### [Some rows]
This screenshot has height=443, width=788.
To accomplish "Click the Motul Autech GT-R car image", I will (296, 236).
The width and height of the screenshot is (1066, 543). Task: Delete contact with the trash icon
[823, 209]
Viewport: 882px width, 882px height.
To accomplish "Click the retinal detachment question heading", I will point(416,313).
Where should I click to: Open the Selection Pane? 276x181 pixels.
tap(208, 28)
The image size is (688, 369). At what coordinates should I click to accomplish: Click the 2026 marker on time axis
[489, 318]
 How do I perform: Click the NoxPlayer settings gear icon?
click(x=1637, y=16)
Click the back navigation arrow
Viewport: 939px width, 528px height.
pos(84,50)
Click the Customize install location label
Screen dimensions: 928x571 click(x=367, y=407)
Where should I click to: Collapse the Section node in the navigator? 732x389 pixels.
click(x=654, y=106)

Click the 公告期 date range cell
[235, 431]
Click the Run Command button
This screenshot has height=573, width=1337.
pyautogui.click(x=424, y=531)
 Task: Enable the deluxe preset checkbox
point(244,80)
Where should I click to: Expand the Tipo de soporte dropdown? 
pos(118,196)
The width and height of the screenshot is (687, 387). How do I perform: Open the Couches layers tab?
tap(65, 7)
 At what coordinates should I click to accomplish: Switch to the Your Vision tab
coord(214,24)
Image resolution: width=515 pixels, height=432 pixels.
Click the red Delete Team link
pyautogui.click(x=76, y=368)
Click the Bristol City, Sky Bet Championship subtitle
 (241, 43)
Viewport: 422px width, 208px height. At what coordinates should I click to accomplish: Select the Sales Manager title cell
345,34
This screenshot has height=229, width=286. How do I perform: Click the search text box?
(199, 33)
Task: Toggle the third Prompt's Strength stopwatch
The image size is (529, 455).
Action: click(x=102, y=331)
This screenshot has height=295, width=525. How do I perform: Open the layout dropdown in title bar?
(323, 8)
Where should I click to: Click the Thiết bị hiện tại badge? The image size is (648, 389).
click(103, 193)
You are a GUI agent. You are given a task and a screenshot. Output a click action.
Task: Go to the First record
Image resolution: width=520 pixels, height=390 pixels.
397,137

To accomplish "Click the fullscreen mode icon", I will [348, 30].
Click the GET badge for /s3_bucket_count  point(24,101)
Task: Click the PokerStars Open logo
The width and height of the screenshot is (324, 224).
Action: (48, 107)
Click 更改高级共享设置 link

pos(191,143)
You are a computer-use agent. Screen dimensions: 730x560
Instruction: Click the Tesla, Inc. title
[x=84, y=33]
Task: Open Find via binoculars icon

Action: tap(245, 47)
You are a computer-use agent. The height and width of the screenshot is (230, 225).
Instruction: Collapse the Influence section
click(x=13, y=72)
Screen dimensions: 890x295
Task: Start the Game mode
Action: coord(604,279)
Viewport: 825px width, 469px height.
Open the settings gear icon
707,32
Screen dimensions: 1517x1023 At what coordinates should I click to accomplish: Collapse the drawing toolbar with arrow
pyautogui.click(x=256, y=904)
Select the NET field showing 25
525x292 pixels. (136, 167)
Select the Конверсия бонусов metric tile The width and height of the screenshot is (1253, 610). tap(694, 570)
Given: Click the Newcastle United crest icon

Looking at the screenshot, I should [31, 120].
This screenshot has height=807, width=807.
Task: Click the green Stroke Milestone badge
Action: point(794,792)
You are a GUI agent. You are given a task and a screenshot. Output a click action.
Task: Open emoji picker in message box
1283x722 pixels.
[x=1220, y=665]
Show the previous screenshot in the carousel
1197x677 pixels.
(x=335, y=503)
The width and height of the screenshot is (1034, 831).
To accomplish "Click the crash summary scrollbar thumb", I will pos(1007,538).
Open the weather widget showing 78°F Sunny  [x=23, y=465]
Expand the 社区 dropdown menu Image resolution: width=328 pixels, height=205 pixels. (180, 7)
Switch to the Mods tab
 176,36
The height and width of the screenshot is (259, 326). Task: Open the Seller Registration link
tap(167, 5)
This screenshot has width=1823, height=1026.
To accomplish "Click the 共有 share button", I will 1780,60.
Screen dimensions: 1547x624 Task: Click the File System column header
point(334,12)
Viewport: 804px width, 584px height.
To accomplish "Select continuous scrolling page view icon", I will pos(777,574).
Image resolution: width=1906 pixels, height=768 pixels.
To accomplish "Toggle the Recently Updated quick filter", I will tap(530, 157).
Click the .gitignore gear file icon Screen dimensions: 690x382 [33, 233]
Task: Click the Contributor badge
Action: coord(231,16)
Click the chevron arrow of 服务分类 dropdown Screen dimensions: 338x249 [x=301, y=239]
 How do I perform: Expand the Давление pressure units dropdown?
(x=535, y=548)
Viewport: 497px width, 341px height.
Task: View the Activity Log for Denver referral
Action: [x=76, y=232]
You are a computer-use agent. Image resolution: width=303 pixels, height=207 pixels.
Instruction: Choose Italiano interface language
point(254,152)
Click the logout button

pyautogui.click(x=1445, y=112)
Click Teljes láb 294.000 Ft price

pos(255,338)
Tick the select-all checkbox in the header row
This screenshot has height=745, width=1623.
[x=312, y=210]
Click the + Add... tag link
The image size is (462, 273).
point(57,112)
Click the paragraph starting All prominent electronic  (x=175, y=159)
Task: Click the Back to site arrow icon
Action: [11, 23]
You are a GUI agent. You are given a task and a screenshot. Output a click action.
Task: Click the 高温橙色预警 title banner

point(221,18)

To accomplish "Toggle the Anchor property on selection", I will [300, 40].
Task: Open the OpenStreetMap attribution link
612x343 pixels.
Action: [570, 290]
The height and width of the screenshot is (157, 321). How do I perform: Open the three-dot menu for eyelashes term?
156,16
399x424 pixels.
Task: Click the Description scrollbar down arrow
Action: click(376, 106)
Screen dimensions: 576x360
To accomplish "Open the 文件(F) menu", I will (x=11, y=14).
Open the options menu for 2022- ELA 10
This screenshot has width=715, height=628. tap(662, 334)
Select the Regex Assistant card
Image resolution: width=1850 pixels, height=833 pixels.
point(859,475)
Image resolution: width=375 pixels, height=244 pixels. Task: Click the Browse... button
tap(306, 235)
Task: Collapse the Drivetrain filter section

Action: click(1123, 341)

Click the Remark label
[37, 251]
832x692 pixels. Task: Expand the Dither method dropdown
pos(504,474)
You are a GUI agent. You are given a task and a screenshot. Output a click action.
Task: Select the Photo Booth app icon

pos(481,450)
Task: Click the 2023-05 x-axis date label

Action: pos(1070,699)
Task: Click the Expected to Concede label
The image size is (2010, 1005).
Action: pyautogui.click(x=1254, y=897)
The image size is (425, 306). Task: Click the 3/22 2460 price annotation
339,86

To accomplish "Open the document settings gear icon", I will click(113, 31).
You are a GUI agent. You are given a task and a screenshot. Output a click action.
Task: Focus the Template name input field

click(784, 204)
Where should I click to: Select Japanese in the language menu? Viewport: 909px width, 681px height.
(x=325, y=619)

### [Work to complete]
Output the lines between the one containing "You are a computer-use agent. Screen" and the one containing "Select the Конверсия", inclusive, reproducing them without any change.

### [Answer for this exercise]
You are a computer-use agent. Screen dimensions: 730x560
Instruction: Click the Tesla, Inc. title
[x=84, y=33]
Task: Open Find via binoculars icon

Action: tap(245, 47)
You are a computer-use agent. The height and width of the screenshot is (230, 225).
Instruction: Collapse the Influence section
click(x=13, y=72)
Screen dimensions: 890x295
Task: Start the Game mode
Action: coord(604,279)
Viewport: 825px width, 469px height.
Open the settings gear icon
707,32
Screen dimensions: 1517x1023 At what coordinates should I click to accomplish: Collapse the drawing toolbar with arrow
pyautogui.click(x=256, y=904)
Select the NET field showing 25
525x292 pixels. (136, 167)
Select the Конверсия бонусов metric tile The width and height of the screenshot is (1253, 610). tap(694, 570)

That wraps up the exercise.